**CHALLENGE:** Return the schema output shown below in full, reproducing every character without change.

**TEXT EXTRACT:**
start

Output after running the previous command:

{
  "version": 0,
  "schemaInfo": {
    "name": "example1",
    "schema": {
      "type": "record",
      "name": "ExampleMessage",
      "namespace": "com.zhevzhyk.model",
      "doc": "A schema for publishing messages.",
      "fields": [
        {
          "name": "uuid",
          "type": {
            "type": "string",
            "avro.java.string": "String"
          },
          "doc": "The unique identifier of the event. The string has to conform with RFC-4122. This field is mandatory and can be used for reference.",
          "logicalType": "uuid"
        },
        {
          "name": "format",
          "type": {
            "type": "enum",
            "name": "Format",
            "symbols": [
              "UNKNOWN",
              "UNSPECIFIED"
            ],
            "default": "UNKNOWN"
          },
          "doc": "The format. This field is mandatory."
        },
        {
          "name": "sourceApplication",
          "type": [
            "null",
            {
              "type": "string",
              "avro.java.string": "String"

end

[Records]
start

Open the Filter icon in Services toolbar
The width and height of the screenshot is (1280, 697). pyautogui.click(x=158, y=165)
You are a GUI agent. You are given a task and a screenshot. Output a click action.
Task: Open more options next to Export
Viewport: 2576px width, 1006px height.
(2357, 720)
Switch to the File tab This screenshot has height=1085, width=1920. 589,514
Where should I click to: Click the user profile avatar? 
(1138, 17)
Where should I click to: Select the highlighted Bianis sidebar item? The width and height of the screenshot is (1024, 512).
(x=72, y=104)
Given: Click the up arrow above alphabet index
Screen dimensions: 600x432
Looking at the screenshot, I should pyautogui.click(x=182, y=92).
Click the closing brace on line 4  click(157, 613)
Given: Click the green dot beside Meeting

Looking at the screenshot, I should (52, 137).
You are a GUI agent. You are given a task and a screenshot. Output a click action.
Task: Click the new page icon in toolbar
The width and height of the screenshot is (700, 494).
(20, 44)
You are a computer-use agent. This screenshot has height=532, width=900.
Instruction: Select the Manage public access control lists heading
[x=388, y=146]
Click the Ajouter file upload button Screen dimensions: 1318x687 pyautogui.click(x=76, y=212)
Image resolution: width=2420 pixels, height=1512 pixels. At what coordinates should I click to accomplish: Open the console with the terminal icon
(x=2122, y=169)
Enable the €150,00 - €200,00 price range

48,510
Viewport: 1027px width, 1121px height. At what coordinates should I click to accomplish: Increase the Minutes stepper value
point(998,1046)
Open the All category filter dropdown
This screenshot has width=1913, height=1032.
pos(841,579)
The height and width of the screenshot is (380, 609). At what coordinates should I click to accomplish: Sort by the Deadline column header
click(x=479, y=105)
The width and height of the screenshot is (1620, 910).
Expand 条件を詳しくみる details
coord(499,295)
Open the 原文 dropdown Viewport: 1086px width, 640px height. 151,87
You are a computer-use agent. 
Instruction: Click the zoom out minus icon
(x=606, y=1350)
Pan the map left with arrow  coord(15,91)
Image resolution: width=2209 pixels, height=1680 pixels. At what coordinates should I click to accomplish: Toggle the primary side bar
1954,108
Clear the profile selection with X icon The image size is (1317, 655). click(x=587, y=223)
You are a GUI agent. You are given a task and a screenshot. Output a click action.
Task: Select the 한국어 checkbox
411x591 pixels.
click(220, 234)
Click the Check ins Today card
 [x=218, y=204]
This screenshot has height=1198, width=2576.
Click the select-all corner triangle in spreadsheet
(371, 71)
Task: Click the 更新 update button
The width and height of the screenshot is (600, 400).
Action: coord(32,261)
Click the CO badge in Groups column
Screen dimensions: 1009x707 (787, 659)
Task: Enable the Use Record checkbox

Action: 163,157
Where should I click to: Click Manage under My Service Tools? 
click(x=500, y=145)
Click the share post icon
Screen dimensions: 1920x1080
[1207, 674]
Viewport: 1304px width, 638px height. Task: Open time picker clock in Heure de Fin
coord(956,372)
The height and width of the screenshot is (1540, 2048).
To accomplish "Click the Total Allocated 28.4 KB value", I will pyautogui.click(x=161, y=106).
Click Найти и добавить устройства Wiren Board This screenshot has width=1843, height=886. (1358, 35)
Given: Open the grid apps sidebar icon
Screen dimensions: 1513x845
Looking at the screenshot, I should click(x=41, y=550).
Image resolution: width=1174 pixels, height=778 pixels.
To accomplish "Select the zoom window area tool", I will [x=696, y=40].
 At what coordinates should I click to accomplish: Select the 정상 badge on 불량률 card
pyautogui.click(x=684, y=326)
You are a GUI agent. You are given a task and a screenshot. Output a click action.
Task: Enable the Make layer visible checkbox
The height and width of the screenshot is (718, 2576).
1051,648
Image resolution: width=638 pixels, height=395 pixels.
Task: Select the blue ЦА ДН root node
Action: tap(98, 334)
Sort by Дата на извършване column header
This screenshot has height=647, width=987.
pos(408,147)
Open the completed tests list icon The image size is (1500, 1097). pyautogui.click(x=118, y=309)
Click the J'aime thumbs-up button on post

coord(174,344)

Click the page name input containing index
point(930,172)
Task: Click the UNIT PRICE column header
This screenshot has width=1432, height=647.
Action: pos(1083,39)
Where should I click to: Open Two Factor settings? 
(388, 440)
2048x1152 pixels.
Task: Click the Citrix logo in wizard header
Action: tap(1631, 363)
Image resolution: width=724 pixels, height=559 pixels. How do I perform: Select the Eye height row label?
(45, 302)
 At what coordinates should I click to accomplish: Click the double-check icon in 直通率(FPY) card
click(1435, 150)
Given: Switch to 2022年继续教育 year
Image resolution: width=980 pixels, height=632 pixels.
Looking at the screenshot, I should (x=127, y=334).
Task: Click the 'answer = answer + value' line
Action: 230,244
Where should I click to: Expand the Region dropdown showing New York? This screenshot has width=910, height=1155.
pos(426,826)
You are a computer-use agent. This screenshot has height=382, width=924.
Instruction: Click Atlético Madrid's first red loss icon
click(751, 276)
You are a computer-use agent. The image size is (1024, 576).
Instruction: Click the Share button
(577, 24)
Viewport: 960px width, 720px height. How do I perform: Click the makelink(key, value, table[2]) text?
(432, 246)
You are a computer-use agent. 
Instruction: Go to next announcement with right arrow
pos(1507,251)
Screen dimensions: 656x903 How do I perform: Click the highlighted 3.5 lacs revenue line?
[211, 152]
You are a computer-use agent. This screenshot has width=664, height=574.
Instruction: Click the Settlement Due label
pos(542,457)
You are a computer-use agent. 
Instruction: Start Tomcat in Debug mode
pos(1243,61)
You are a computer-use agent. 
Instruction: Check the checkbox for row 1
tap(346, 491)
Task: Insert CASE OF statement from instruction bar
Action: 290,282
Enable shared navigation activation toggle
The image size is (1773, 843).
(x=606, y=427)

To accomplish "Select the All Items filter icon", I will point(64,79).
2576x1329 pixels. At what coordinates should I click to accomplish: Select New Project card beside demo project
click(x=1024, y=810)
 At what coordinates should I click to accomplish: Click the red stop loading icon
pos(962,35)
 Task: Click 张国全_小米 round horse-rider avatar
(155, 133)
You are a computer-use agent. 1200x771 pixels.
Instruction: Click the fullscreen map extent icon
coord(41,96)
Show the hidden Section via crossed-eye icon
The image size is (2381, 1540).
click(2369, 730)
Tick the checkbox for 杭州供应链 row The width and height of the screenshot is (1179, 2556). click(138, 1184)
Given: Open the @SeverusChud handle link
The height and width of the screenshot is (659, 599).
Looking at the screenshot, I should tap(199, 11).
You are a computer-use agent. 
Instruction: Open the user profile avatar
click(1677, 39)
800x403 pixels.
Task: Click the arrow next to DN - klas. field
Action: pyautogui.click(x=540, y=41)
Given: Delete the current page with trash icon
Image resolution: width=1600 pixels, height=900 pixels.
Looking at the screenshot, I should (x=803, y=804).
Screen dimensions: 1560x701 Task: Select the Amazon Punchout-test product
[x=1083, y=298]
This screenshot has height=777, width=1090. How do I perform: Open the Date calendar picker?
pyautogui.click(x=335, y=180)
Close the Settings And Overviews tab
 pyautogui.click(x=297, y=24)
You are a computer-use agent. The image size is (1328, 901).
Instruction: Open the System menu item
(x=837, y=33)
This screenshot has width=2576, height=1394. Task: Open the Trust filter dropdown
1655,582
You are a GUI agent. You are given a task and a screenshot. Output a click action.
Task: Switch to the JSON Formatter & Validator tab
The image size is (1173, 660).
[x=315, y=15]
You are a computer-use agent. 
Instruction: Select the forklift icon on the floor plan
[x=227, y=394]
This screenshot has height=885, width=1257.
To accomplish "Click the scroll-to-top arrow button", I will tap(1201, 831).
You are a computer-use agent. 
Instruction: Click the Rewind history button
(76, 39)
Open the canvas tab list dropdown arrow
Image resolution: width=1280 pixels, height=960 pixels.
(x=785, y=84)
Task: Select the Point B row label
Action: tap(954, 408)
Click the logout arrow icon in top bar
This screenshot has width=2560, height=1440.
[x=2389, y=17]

end

**CORRECT ANSWER:**
Output after running the previous command:

{
  "version": 0,
  "schemaInfo": {
    "name": "example1",
    "schema": {
      "type": "record",
      "name": "ExampleMessage",
      "namespace": "com.zhevzhyk.model",
      "doc": "A schema for publishing messages.",
      "fields": [
        {
          "name": "uuid",
          "type": {
            "type": "string",
            "avro.java.string": "String"
          },
          "doc": "The unique identifier of the event. The string has to conform with RFC-4122. This field is mandatory and can be used for reference.",
          "logicalType": "uuid"
        },
        {
          "name": "format",
          "type": {
            "type": "enum",
            "name": "Format",
            "symbols": [
              "UNKNOWN",
              "UNSPECIFIED"
            ],
            "default": "UNKNOWN"
          },
          "doc": "The format. This field is mandatory."
        },
        {
          "name": "sourceApplication",
          "type": [
            "null",
            {
              "type": "string",
              "avro.java.string": "String"